The problem I have with these kind of advocates, though they may even be right, is the "may even be right" aspect of it. With slight alterations I feel like I've read the same stuff from proponents of Ten Hag and Amorim. Known but not top tier and a gamble. It might pay off but we've had only experience of these types failing and setting us back years.
I'd much prefer a top tier manager right now -- for a few years -- to get us back on track and then when the squad/team are back to cohesive winning ways, indeed, make such a gamble. But to give this team/squad now to a manager like that, and it's not like their Klopp at Dortmund where every blind man could see he had something special, -- to give them this job is madness imo.

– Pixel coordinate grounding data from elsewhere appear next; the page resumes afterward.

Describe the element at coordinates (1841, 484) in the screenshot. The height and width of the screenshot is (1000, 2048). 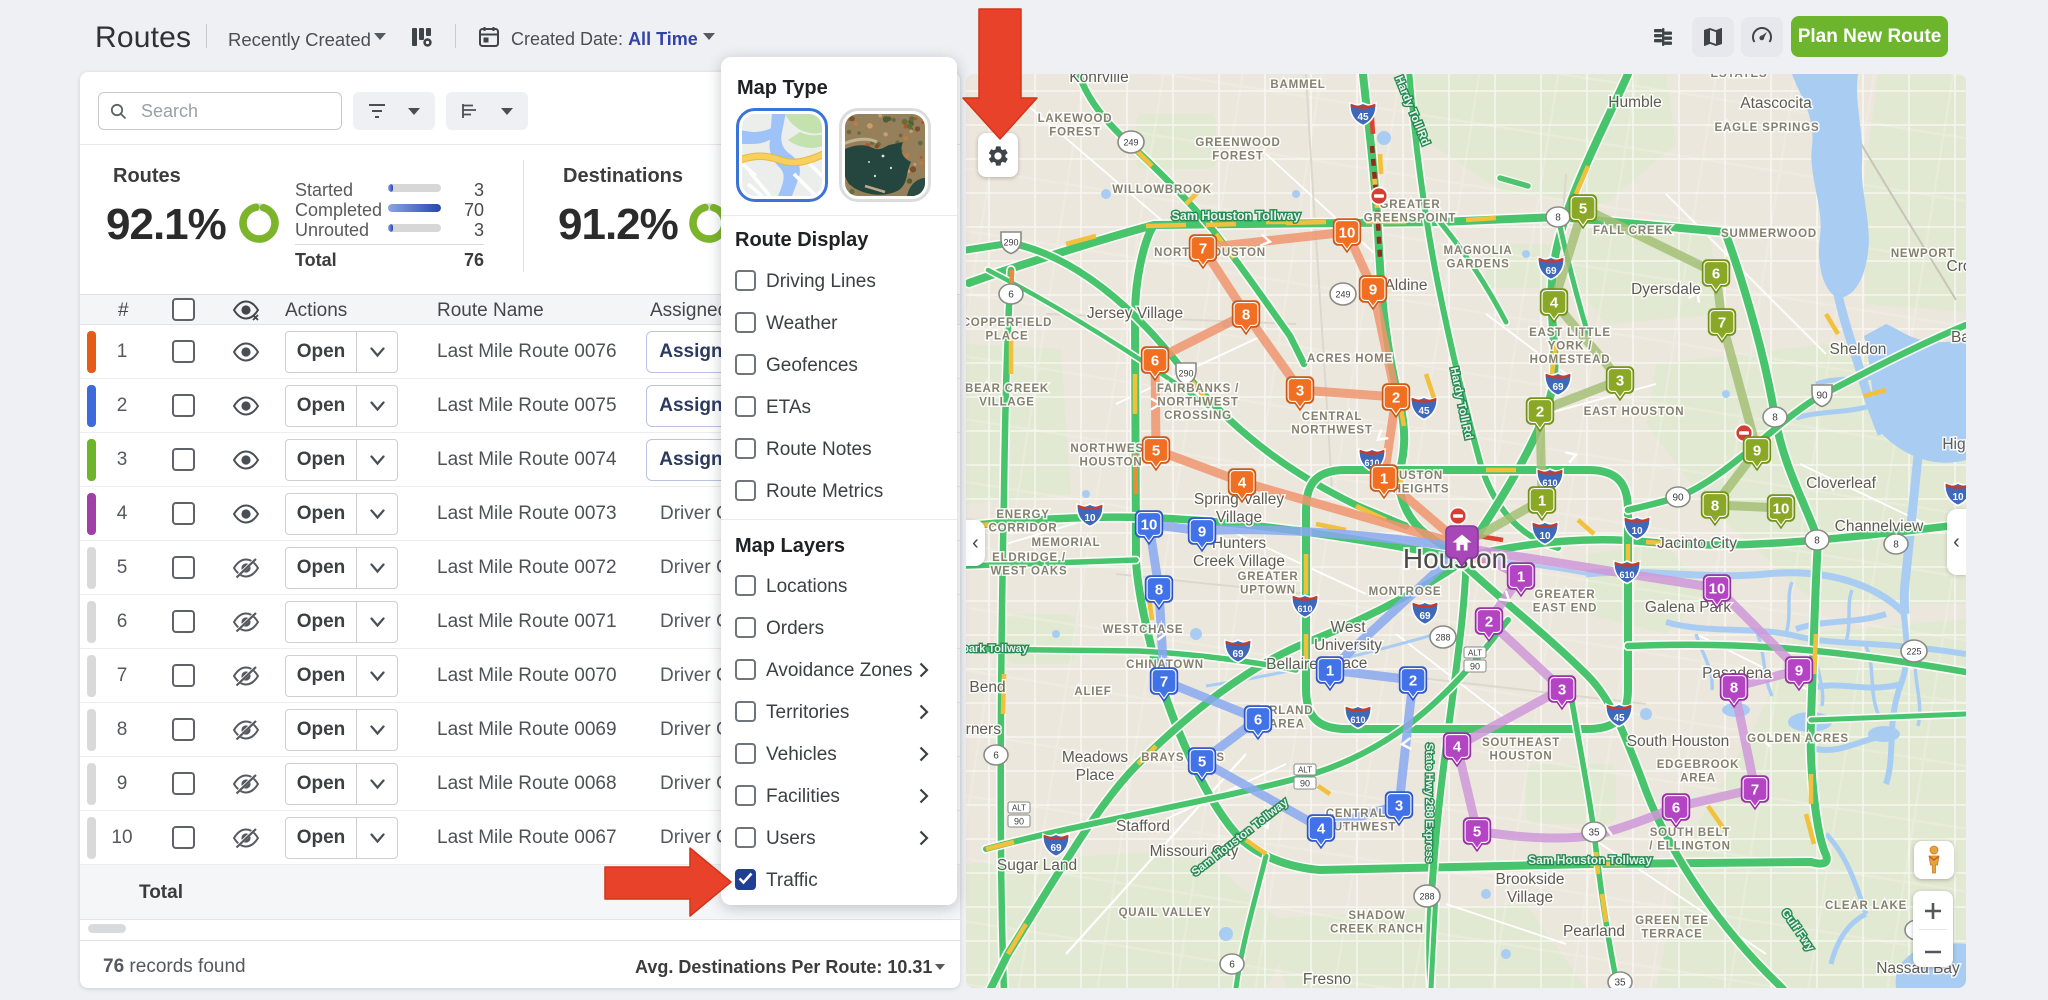
I see `svg-text: Cloverleaf` at that location.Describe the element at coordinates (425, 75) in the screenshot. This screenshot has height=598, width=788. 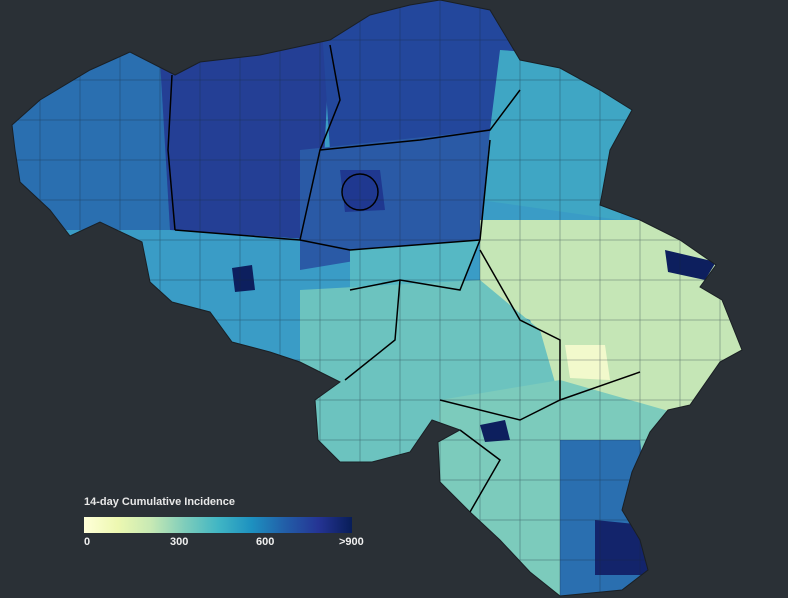
I see `region-antwerp` at that location.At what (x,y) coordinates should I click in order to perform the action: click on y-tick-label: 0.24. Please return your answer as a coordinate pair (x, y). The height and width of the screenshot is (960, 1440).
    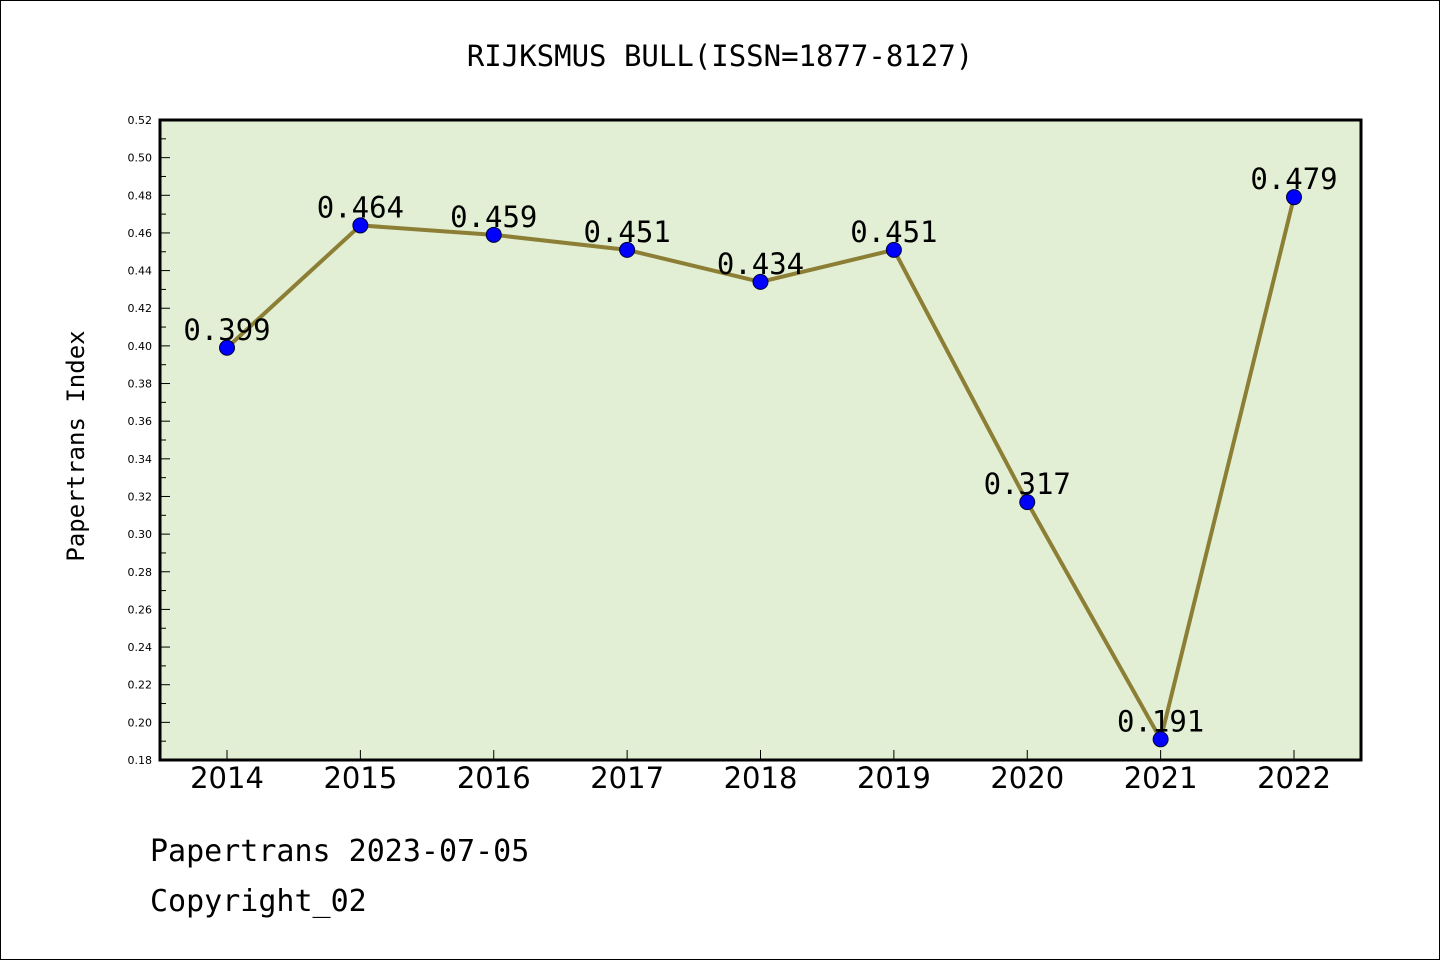
    Looking at the image, I should click on (140, 648).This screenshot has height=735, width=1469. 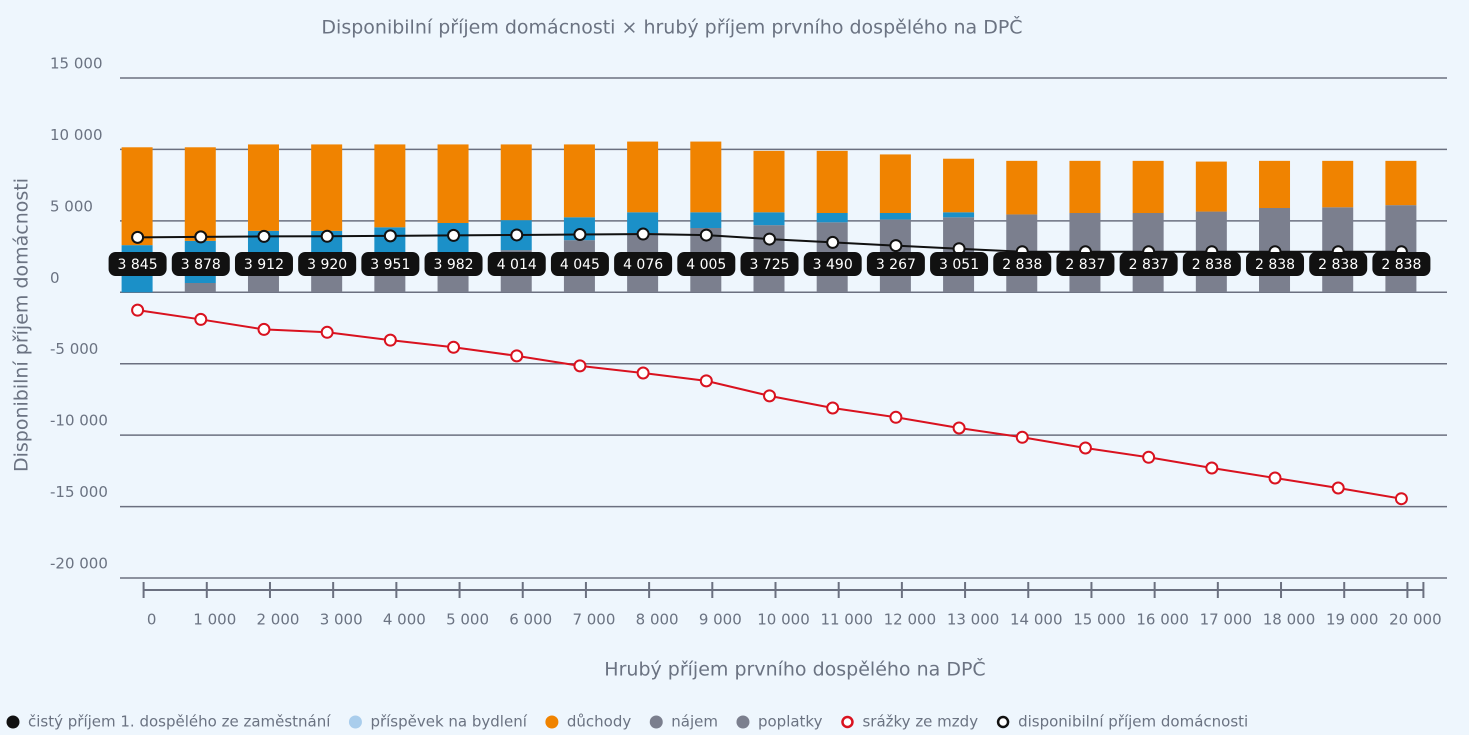 I want to click on value-label: 3 982, so click(x=454, y=265).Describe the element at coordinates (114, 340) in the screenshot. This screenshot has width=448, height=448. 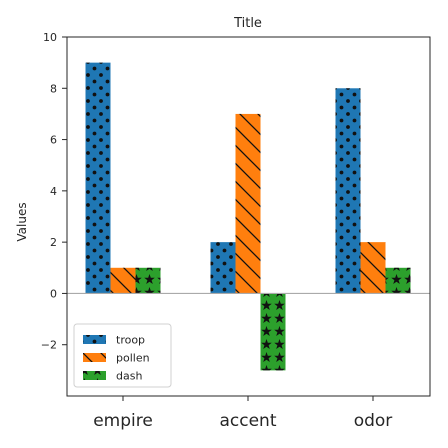
I see `legend-item-troop: troop` at that location.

We want an Ancellotti/Enqrique/Emery styled manager. Proven (especially two of them, the first two, though I have lots of respect for Emery, too, and he is, in some ways, my first choice), will attract players to a project because they all (first two especially) basically guarantee some kind of success. If you were Anderson and knew we'd be coached by Ancelotti/Enrique, you'd think "that's very attractive - to play under the best in the game outside of pep.. basically". Be part of the new build which drags us back to the top. Any involved in that, when it inevitably does happen, will retain legend status in a way that will transcend their careers as mere footballers. Only United, really, offers that kind of reward given the size of the supporter base and when we're winning we really are the most famous name in sport.